The Federal Bureau of Investigation is warning that ransomware threat actors are targeting casino servers and use legitimate system management tools to increase their permissions on the network.
In a private industry notification, the agency says that third-party vendors and services are common attack vector. Ransomware gangs continue to rely on third-party gaming vendors to breach casinos.
“New trends included ransomware actors exploiting vulnerabilities in vendor-controlled remote access to casino servers, and companies victimized through legitimate system management tools to elevate
network permissions,” the agency explains.
Starting 2022, the FBI noted ransomware attacks that targeted small and tribal casinos to encrypt servers and personally identifiable information of employees and patrons.
The alert also details that the threat actor known as ‘Silent Ransom Group’ (SRG) and ‘Luna Moth’ has been carrying callback-phishing data theft and extortion attacks since June.
The attacker tricked the victim to call a number under the pretense that there were pending charges on their account. If the victim fell for the ruse, SRG would convince them to install a system management tool, which was later used to install other legitimate utilities that can also be used for malicious purposes.

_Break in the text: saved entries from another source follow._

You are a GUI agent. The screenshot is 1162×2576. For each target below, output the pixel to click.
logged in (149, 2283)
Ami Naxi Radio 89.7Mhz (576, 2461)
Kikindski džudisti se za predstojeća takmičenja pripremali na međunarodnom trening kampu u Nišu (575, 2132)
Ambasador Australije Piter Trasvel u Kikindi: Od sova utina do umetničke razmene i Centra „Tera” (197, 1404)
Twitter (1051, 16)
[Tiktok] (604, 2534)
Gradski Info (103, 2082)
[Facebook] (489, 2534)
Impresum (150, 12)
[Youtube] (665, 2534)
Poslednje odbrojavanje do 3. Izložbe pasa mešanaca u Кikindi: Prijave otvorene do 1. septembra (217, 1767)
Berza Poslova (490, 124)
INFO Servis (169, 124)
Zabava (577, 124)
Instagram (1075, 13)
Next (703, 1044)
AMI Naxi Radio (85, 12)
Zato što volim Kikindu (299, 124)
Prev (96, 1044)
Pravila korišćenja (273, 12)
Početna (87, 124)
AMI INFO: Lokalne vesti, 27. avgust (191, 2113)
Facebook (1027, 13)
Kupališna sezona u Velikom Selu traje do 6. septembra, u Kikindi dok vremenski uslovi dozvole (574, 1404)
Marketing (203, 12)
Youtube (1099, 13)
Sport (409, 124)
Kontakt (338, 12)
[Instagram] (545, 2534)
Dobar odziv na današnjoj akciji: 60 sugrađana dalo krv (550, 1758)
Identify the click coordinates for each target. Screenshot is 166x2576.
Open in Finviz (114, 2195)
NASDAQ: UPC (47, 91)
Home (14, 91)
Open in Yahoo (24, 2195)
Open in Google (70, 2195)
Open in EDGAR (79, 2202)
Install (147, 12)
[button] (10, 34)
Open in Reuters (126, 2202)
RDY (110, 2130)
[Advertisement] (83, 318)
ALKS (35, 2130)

“The [SRG] actors then compromised local files and the network shared drives, exfiltrated victim data, and extorted the companies” – Federal Bureau of Investigation
Previous reports note that among the phishing lures associated with Luna Moth/SRG attacks are fake subscription renewal ruses. This group is focused on data extortion and does not encrupt the files.
Mitigation advice
The FBI recommends organizations to implement several mitigations to limit an adversary’s use of common system and network discovery techniques.
Organizations should keep offline backups that are encrypted and immutable for the entire company’s data infrastructure. Implementing policies for remote access and executing only known and trusted applications is also a step towards an improved security stance.
Strong password policies and multifactor authentication are encouraged, along with auditing and managing administrative privileges.
Network segmentation, adding solutions that monitor for abnormal activity, secure RDP usage and up-to-date software components are common recommendations that many companies still have to meet.
Finally, system admins are recommended to turn off unnecessary ports and protocols, add email banners for messages that originate outside the organization, and restrict command-line and scripting activities.